SOLIDÃO DE BEIRAL DE ESTRADA

*Rangel Alves da Costa

Solidão e ali e acolá. Solidão nos casebres de solidões. Nos casebres as solidões. As solidões avistadas do lado de fora e imaginadas do lado de dentro. E há um mundo que é assim. Conheço esse mundo, pois caminho pelos seus caminhos, visito os seus semblantes e me entristeço perante suas portas e janelas sempre fechadas.
Verdade que os sertanejos costumam manter suas portas fechadas em todos os instantes do dia. Somente ao entardecer, quando uma cadeira é colocada diante da porta ou quando o dono da casa se assenta num tamborete para ouvir seu radinho de pilha é que surgem sinais de vida, de presença daqueles moradores. Ao invés da porta da frente, é a porta dos fundos, que dá para o quintal ou cercados, que é utilizada como entrada e saída. Quanto muito, apenas um bicho de cria arreliando de canta a outro.
Pelos sertões o que se encontra, assim, são casas tristes, de feições abandonadas, de portas fechadas, de malhadas solitárias, num quase sem vida. Mesmo que lá dentro estejam muitas pessoas, mesmo que lá dentro a vida esteja correndo apressada, é como se nada assim existisse perante aquele que passa adiante e lança o seu olhar naquela direção. E não há quem não se aflija com aquela moldura tão aflitiva e melancólica. Imagina-se sempre estar apenas diante de um abandono, de vidas partidas, de vidas dali já distanciadas pelas intempéries da existência em mundo tão difícil de ser suportado perante as estiagens.
Sempre entristeço ante o silêncio melancólico das casas tristes nos beirais das estradas. Portas e janelas fechadas, sem cheiro de café torrado ou de tripa de porco torrando no fogão de lenha. Procuro pelo menino Zezim, procuro pela menina Joaninha. Mas nada. Nem um cachorro magro nem a voz de um papagaio falador. Murchou a bela flor que outrora era avistada no umbral da janela. Esturricou a planta que antes descia pelo caqueiro pendendo no pé de pau.

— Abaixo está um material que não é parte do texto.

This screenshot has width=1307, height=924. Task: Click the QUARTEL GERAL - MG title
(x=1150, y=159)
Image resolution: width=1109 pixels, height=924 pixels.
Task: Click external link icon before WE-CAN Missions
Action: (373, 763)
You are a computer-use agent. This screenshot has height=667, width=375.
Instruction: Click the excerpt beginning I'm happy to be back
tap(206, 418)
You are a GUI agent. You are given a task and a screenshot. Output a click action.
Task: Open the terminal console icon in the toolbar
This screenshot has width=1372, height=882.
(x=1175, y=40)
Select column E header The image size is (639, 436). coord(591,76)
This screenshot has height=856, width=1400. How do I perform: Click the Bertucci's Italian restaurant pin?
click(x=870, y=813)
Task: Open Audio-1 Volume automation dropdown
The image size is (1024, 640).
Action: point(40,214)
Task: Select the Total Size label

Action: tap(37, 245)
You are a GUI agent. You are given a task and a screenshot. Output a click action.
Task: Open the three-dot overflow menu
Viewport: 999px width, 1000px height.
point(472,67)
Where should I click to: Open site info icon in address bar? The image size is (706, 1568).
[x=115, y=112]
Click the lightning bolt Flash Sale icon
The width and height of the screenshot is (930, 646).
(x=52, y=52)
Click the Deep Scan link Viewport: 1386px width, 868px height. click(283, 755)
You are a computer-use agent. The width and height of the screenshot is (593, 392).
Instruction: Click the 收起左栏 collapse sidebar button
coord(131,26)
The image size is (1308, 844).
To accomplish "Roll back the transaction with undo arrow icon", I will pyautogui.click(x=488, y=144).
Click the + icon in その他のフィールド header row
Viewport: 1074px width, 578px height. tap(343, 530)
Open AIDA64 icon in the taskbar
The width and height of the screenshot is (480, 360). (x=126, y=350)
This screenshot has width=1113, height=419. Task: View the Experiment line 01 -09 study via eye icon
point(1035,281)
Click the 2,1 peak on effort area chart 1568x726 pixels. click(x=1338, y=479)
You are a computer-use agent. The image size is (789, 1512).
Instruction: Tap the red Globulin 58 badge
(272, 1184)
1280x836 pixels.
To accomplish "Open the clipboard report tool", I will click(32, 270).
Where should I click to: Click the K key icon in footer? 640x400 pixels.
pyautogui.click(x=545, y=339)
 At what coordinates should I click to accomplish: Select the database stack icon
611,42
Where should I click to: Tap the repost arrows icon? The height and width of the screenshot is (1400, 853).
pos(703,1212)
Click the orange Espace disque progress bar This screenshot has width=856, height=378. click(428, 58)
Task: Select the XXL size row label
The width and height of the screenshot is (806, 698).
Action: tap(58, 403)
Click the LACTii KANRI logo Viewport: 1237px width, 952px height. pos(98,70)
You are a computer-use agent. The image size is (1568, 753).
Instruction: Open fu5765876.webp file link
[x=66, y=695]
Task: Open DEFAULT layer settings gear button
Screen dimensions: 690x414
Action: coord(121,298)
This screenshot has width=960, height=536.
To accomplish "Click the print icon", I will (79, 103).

Tenho vontade de ir até lá e bater à porta. Oi de casa, oi de casa! Tenho vontade de ir até lá e bater na madeira como alguém que chaga para trazer uma notícia boa sobre um mundo novo. Ou apenas dizer: Oi de casa, oi de casa! Chamar assim. Mas desisto, enfim. E sigo pelos meus sertões em busca de portas abertas e daquilo que me dê alegria. Zezim, onde tá você? Joaninha, onde tá você? É o que pergunto em meu pensamento. E entristeço e choro. E silencioso pranteio a dor de todas as ausências do mundo!
Sigo adiante e aquele mundo solitário e triste para se eternizar logo atrás. Mas não posso esquecer aquela moldura ainda fixa no meu olhar. Zezim deveria estar ali na malhada, debaixo do umbuzeiro, reinando com ponta de vaca, correndo atrás de calango, atirando com peteca baleadeira. Zezim, Zezim, seu mundo está ali e por que você não estava? Joaninha também deveria estar pelos arredores da casa, levando consigo a boneca de pano descabelada e desenho círculos no chão aberto para brincar de pular. Joaninha, Joaninha, seu mundo está ali e por que você não estava?
Faltou-me sentir aquele aroma forte, encorpado, cheiroso, oloroso, do café fervendo em riba do fogão de lenha. Que festa ao olfato este perfume tão sertanejo, nascido desde o pilão para bater o café, à arupemba para separar o pó do restante dos grãos, e depois todo o negrume misturado à água fervente para a festa maior do sabor e da vida. Não senti tal cheiro ali e senti muita falta. Também não ouvi os barulhos do ofício na cozinha, com panela batendo, talher caindo, criança chorosa querendo comida. A mulher não abriu a porta para aguar a planta. Não havia planta, não havia nada. O homem não abriu a janela para avistar possíveis nuvens de chuva ao horizonte. Não há chuva num sertão assim.
Entristeci e chorei pela moldura de angústia e desilusão. Não pelo sertão em si, com seu sorriso triste e seu corpo esquelético, mas pelo seu povo que sequer parece existir naqueles casebres tristes de beirais de estrada. Talvez algum dia eu retorne e encontre tudo diferente. Talvez eu encontre a porta e a janela abertas, Zezim e Joaninha nos seus afazeres de criança e a sertaneja jogando água por riba da planta sedenta. O sertanejo certamente estará por ali, mexendo numa coisa e noutra, afiando uma enxada, dando lustre ao facão, remendando seu aió de caçador.
Talvez eu retorne e encontre a vida na sua vida, o homem sertanejo no seu lugar. Mas por enquanto, ainda choroso, ainda triste. Sou sertanejo também.